One of his
most rigid principles was to recognize no nobility in France but that
of the peerage--the only families that might enjoy any privileges.
"A nobility bereft of privileges," he would say, "is a tool without a
handle."
As far from Lafayette's party as he was from La Bourdonnaye's, he
ardently engaged in the task of general reconciliation, which was
to result in a new era and splendid fortunes for France. He
strove to convince the families who frequented his drawing-room,
or those whom he visited, how few favorable openings would
henceforth be offered by a civil or military career.
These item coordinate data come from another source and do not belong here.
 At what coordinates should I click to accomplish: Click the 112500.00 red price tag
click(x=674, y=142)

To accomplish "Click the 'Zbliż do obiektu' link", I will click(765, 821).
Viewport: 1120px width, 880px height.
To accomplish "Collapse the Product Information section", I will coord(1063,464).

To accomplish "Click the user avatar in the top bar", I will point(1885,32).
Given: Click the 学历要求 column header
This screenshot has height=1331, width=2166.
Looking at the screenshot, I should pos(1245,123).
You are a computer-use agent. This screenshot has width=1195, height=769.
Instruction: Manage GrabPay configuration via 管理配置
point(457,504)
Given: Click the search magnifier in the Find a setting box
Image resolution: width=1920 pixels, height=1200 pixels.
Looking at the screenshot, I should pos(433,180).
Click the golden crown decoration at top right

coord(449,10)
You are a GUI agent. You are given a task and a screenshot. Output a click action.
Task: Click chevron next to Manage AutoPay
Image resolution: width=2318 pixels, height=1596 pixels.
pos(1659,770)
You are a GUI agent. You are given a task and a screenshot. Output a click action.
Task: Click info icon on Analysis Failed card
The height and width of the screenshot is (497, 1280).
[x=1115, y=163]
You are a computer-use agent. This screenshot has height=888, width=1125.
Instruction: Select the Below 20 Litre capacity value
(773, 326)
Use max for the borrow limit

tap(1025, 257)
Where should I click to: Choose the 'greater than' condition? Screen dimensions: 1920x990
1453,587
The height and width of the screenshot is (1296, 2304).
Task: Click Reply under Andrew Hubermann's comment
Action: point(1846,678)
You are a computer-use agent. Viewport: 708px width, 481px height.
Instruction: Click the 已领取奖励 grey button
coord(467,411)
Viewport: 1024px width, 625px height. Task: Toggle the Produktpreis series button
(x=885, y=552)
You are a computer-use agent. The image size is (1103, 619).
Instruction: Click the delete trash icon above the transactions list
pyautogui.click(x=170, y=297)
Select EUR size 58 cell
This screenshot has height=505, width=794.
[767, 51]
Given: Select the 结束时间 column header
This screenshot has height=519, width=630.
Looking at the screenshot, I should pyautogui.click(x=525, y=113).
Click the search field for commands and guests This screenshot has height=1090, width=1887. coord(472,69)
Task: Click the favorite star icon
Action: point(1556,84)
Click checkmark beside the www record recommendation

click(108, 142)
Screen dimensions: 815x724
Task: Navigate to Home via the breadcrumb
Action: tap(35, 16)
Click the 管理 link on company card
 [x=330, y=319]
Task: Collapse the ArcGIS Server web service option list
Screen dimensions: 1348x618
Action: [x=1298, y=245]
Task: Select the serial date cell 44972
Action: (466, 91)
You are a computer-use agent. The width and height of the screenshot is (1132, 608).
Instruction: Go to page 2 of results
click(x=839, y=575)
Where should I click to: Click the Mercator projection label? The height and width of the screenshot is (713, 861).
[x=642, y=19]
He urged
mothers to give their boys a start in independent and industrial
professions, explaining that military posts and high Government
appointments must at last pertain, in a quite constitutional
order, to the younger sons of members of the peerage. According
to him, the people had conquered a sufficiently large share in
practical government by its elective assembly, its appointments
to law-offices, and those of the exchequer, which, said he, would
always, as heretofore, be the natural right of the distinguished
men of the third estate.
These new notions of the head of the Fontaines, and the prudent
matches for his eldest girls to which they had led, met with strong
resistance in the bosom of his family. The Comtesse de Fontaine
remained faithful to the ancient beliefs which no woman could disown,
who, through her mother, belonged to the Rohans.